In the second phase of Visible Ops implementation, our goal is to Catch & Release and Find Fragile Artifacts. This phase focuses on creating and maintaining an accurate inventory of assets and highlighting those that generate the most unplanned work. The various configurations in use are also collected in order to start reducing the unique configuration counts, the focus of Phase Three. This is the shortest chapter in the book at 6 pages, though it may take significant time to complete the work efforts.
The Issues and Indicators lays out the issues being tackled, including moving from “individual knowledge” to “tribal knowledge” (a shared knowledgebase the entire organization can access, rather than in people’s heads) and preventing the “special snowflake” syndrome where every node in the network, even those in clusters or farms, are similar but still unique.
Catch & Release
The Catch & Release project is analogous to catching wild animals to tag or otherwise insert a tracking device before releasing them into the wild again. Just as naturalists have attributes and metrics they track, Visible Ops suggests what we should track: what is running on a node, what depends on those services, what services does this node depend on, who is the stakeholder and who is authorized to make changes, how fragile it is (how much unplanned work it generates), etc. A list of over 30 questions is provided.
Gathering answers to these questions is tedious and it is tempting to let juniors and neophytes collect the data. This is a bad idea as much of the data exists as individual knowledge in the head of the seniors and the longest tenured staff. If this documentation existed, we wouldn’t be performing this step! All collected information needs to be placed in a Configuration Management Database (CMDB), our one source of truth for the inventory. Appendix E provides a sample database schema. There are plenty of commercial products that can act as our CMDB.
Many of us will find we end up with multiple CMDBs due to legacy product decisions or permissions around who can access data. Ensure that each piece of data only has one source of truth. For example, we might have one database that the entire company uses to track IP address assignments and a separate database for asset inventory. If possible, have the asset inventory database poll the IP database, or a web frontend that pulls data from both DBs for easy presentation.
Find Fragile Artifacts
We did label a few systems as fragile in Phase One mostly based on gut feelings. Here we take a more in-depth look at the artifacts that have been inventoried. We determine fragile artifacts by their low Change Success Rate and high Mean Time To Repair (MTTR) – or, as the book puts it, we’ll recognize them by “knowing that if someone even looks at one wrong, it will crash and cause a massive upside of unplanned work.” We likely know where many of these fragile artifacts are already, and we can use the collected information to complete the list and sort it by change success rate and MTTR.
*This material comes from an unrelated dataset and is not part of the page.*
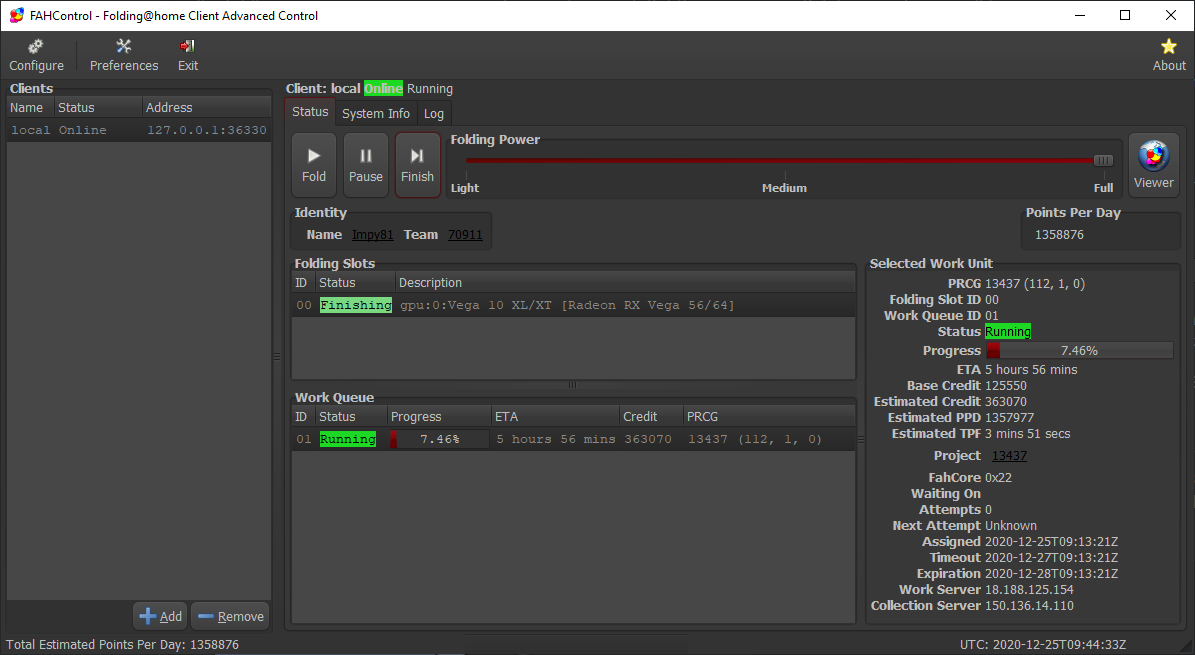The height and width of the screenshot is (655, 1195).
Task: Select folding slot 00 Vega GPU row
Action: (573, 305)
With the list in hand, we mark the devices in question as fragile. Visible Ops suggests being bold. Attach a sign that says “Do Not Touch!” to the device physically. Update the login banner to say “Do Not Touch!” Notify the CAB not to permit normal changes and to weigh emergency changes against the cost (below). The only change suggested at this point is to implement our detective controls to ensure the guidelines are followed.
We can also put a price tag on changes, at least in rough terms, by taking the aggregate time of unplanned work generated on a system and dividing it by the number of changes in that time. This value can be provided to the CAB, who can then intelligently determine if a change on that system is worth the potential unplanned work. The book refers us to a story of a $239M weather satellite being tipped over when someone bumped into it because someone had taken the security bolts out of the stand but neglected to put a warning sign on it.
The idea behind labeling fragile artifacts is to positively reinforce such learning. Our team is documenting what does and does not work, replacing gut feelings with informed decision making and avoiding historical decisions that generated unplanned work for the team.
Prevent Further Configuration Mutation
The last section of the chapter deals with mutation of the systems once this phase has begun. It is advisable to have a change freeze while documenting existing builds. This means not just a freeze of systems already in production, but a freeze of introducing new systems, a subtle issue that is easy to miss. We accomplish this by ensuring that the Catch & Release and Find Fragile Artifacts steps, which can take a while, have definitive start and end dates. The CAB/EC meetings can capture any true emergency changes that must occur during the freeze. It is also vital to ensure that detective controls are in place before the freeze ends, as these tools ensure unauthorized changes are not performed and that future authorized change information can be captured as well. Unauthorized changes should, as always, be backed out.
This section also touches on another Configuration Management topic: configuration drift. Even with a firm and observed change policy in place, it is possible for system drift to occur. In addition to installing detective controls, use this opportunity to install and configure any CM tools that help prevent or revert such configuration drift. We’ll have more on using CM during Phase Three.
Summary
With Phase Three completed, we have a good inventory of our systems and have identified the fragile artifacts that cause unplanned work when you make changes. This information forms a service catalog, documenting the services in use and the infrastructure it runs on as a Configuration Item (CI) stored in our CMDB. Every CI is associated with one or more services and with zero or more CIs. Detective controls and configuration management tools ensure this information remains relevant. The prioritized list of fragile artifacts completed will then feed into Phase Three.